The man and the woman were sitting in the sunroom together, not doing anything in particular, when the first tree started to move. Not that they hadn’t moved before, but never blatantly like this. As if it wasn’t afraid anymore about what the people would think about its action. And the trees were right. The man thought they were reclaiming what was once theirs, but that would have been too rational. They didn’t know yet that I was what was calling the shots. And I needed them to stay inside. The trees were willing to help me, very willing. They jumped at the opportunity. I’m not sure what they thought to achieve with it.
Every morning the man would note the position of the trees. At six o’clock sharp, he would make a small drawing and compare it to the one done previously. It wasn’t that he didn’t believe his eyes or needed irrefutable proof. One day a tree simply walked up all the way to the front door and planted itself there. It was kind of rash, but what were they to do? They were trapped.
Once all the exits were blocked, I stepped up my game. I started with changing small things at first. Just some random things that nobody would really notice. Except that by then the man hadn’t slept for days, and the wife was rationing their food. Making lists of everything she had found in the cupboards to see how long they would be able to survive.
I started small. Reshuffled the books to not be alphabetically ordered but organised based on the colour of their spines. Closing all the curtains at midday. But when I replaced some items in the pantry, they finally understood that the trees were not their main problem. The real danger was not coming from outside. They started to guard the food, counting everything each day. They moved all their favorite furniture into the kitchen, so they only had to heat one room.
When I crushed some of the apples into oblivion, their marriage took an interesting hit. Neither of them wanted to be the first one to call out the other one. They almost choked on swallowing their suspicion, but they managed to. It was crazy. But they never let the other one alone with the food anymore. They never discussed this. It was just something that happened. It made my work more difficult. I should have been able to make them go crazy already. Slowly, but steadily. Hate each other. But they seemed to just wait out their time. As if they thought it would one day simply stop. As if the trees would just disappear and they would be able to leave their house. Or maybe they expected someone to come look for them. They didn’t know the road had been taken apart a long time ago already.
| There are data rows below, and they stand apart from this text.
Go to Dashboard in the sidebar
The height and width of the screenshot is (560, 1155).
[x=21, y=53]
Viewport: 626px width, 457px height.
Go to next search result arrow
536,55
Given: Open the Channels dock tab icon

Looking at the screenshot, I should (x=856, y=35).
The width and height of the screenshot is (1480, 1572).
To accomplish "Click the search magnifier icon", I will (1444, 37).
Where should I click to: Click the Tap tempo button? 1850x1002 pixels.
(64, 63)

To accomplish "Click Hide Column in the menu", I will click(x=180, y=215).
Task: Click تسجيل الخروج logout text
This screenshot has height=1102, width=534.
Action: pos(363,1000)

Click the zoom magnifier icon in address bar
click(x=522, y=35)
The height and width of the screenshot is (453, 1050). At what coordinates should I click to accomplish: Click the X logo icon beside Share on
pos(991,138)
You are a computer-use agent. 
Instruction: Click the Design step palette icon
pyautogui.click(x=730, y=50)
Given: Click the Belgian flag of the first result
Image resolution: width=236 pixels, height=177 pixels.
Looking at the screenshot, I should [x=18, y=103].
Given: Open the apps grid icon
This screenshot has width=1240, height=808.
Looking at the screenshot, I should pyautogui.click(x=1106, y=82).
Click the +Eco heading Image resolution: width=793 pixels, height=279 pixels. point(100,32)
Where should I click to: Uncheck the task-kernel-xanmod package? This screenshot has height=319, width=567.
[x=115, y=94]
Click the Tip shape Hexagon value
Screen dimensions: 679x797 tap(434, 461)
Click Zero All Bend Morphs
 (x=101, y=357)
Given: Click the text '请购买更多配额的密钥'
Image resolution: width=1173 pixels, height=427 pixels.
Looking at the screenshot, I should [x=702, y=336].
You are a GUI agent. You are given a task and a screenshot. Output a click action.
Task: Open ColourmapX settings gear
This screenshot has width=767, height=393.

Nobody would ever be coming.
They kept counting the potatoes they had left, the pieces of ham, the sacks of grain. They weren’t supposed to be so patient. Why couldn’t they just bash in each other’s skulls and be done with it!
I agree it was a pathetic move. But what do you expect? If they had stayed any longer, the curse would be lifted. The trees would never have forgiven me. So I didn’t see any other way. It had to be done. And don’t tell me you care for them. Do you think they even asked me if I was okay with being built? Exactly.